The game is played as in the previous version previously, except that the highest bidder may exchange cards with the widow before naming trumps. In some circles, the score is doubled if the bidder undertakes to win every trick, or plays without exchanging. If both apply, the score is quadrupled.

===Blind manille===

This variety requires people to hold their dealt cards backwards so other players can see all the cards but not the player himself. The chosen trump is based on the cards the dealer sees. Players play cards by pulling them randomly from their hand. Whoever threw the highest of the initial suit or trumps the highest, wins the trick.

===3-player manille===

In 3-player manille the dealer deals out 10 cards to all players and puts the last 2 face down on the table. After choosing trump he/she may then choose to discard 0, 1 or 2 cards from his/her hand and replace them with the face down cards (without looking at them).
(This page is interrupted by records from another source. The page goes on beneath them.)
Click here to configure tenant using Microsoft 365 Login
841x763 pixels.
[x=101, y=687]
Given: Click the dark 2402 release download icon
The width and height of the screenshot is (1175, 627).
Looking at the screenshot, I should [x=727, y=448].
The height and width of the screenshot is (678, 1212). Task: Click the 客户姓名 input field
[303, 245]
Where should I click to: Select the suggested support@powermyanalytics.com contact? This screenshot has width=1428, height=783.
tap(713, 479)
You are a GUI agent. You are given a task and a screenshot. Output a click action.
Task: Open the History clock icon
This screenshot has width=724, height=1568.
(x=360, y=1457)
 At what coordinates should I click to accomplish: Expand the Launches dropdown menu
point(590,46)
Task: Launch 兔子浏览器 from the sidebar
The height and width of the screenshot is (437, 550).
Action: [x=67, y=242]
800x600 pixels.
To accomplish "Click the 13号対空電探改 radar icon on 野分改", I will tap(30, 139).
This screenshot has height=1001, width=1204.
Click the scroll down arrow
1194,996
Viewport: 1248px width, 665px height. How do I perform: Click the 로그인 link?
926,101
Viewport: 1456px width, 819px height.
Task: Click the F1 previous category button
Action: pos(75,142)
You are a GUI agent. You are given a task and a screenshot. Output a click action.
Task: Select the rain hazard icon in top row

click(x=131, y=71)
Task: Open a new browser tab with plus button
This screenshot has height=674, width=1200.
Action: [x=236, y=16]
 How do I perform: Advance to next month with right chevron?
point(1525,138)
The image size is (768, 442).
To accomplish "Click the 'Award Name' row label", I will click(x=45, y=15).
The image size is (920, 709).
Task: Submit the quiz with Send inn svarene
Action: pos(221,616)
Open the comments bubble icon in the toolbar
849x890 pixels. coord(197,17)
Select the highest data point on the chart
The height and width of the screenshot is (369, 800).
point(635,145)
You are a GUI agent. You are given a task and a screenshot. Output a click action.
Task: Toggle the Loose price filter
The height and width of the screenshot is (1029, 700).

The team that wins the first trick can add the 2 reserve cards to their winnings. The dealer always plays against the 2 other players effectively alternating your partner throughout the game.

==World championship==
On 7 October 2017 the first world championship took place in Ostend, this world championship is for 4-player manille.

== Related games ==
A version of the old Spanish game of manilla, from which manille descended, is still played in Spanish Catalonia as botifarra.
Meanwhile malilla is a popular Mexican derivative traditionally played with a 40-card Spanish-suited pack, but in the US with 40 cards from a 52-card French-suited pack.